The trend probably comes down to two big catalysts: falling risk appetites and dropping interest rates.

First of all, investors appear to be shying away from risk, a shift that can also be gleaned from the relative performance of a host of different assets. For instance, gold has been handily beating stocks this year, and consumer staples companies are far outperforming their discretionary brethren.

This sentiment environment should tend to be good for dividend stocks relative to buyback names, as dividend payers are often considered to be more stable and steadfast companies. Topping the list of holdings in the DVY ETF are companies like Lockheed Martin, Chevron and Kimberly Clark.

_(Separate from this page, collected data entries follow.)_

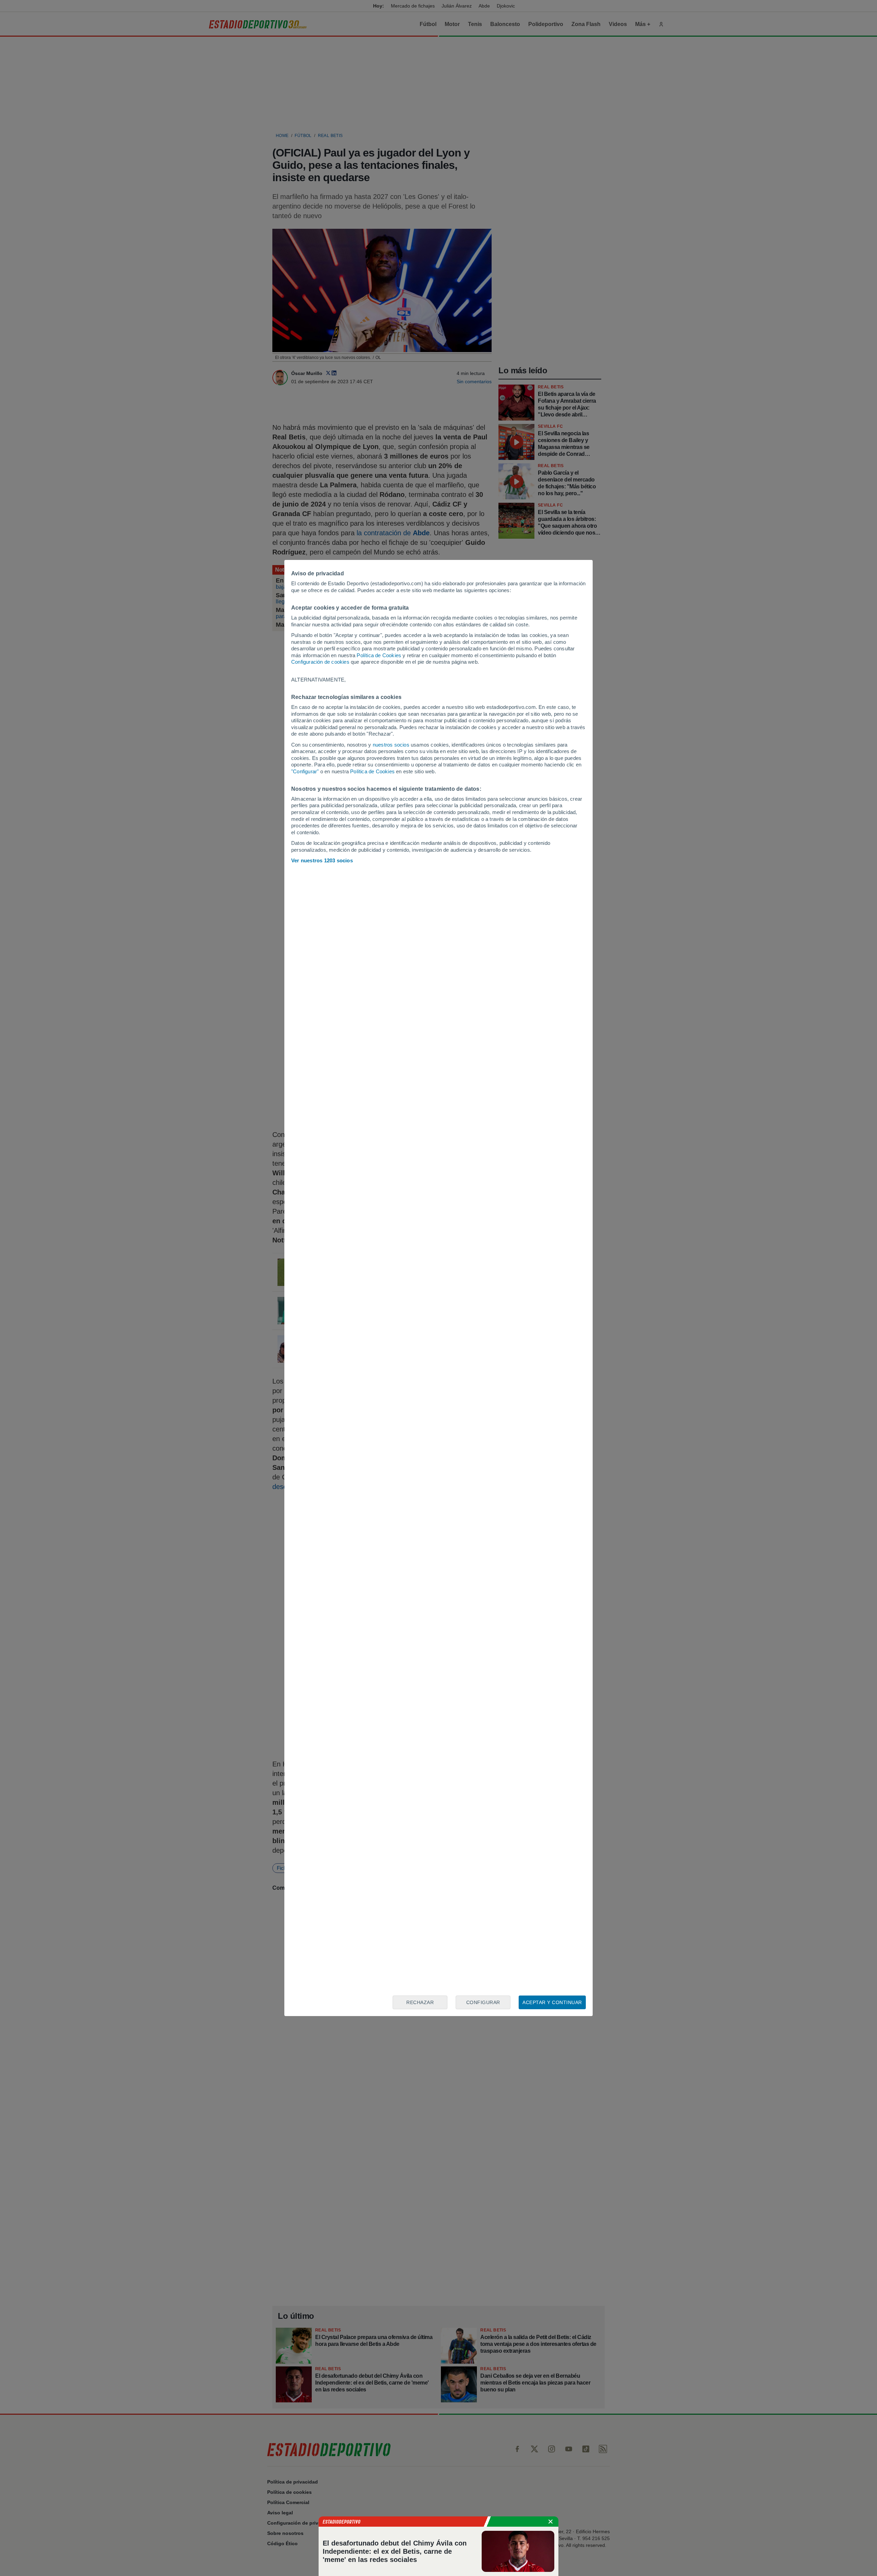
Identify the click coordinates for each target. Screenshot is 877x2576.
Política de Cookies (379, 655)
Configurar (483, 2002)
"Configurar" (305, 771)
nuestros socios (391, 745)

Second, dovish signals from the Federal Reserve and economic worries have led bond yields to slide powerfully. The 10-year Treasury note yield started the year at about 2.3 percent, and is now below 1.8 percent. This decline naturally leads yield-seeking investors to favor high-dividend payers, as compared to buyback titans.

As the Fed pushes rate hikes further and further into the future, "dividend stocks are going to be the name of the game," RJO Futures strategist Phillip Streible predicted Friday on CNBC's "Trading Nation."

For her part, Erin Gibbs of S&P Investment Advisory pointed out that the outperformance of high-dividend stocks shouldn't really be a big surprise.

A look at the past 15 years of relative returns tells her that "about two-thirds of the time, you're better off buying high-dividend stocks than high buybacks," she said in the same "Trading Nation" segment.

Those buybackers tend to outperform in low-volatility times, but "as we expect this year to be marked by high volatility, we might see a continued trend of the DVY beating the PKW," Gibbs wrote to CNBC.

Such outperformance could then come back to impact corporate decision-making.

As buyback-heavy stocks underperform, "we think companies will shift to cash return via dividends," BofA Merrill Lynch's Savita Subramanian predicted in a recent note to clients.

She adds that dividends are primed to rise particularly since the "dividend payout ratio is still near the low end of its historical range," and the aging of the developed worth means that "the demand for yield will only grow."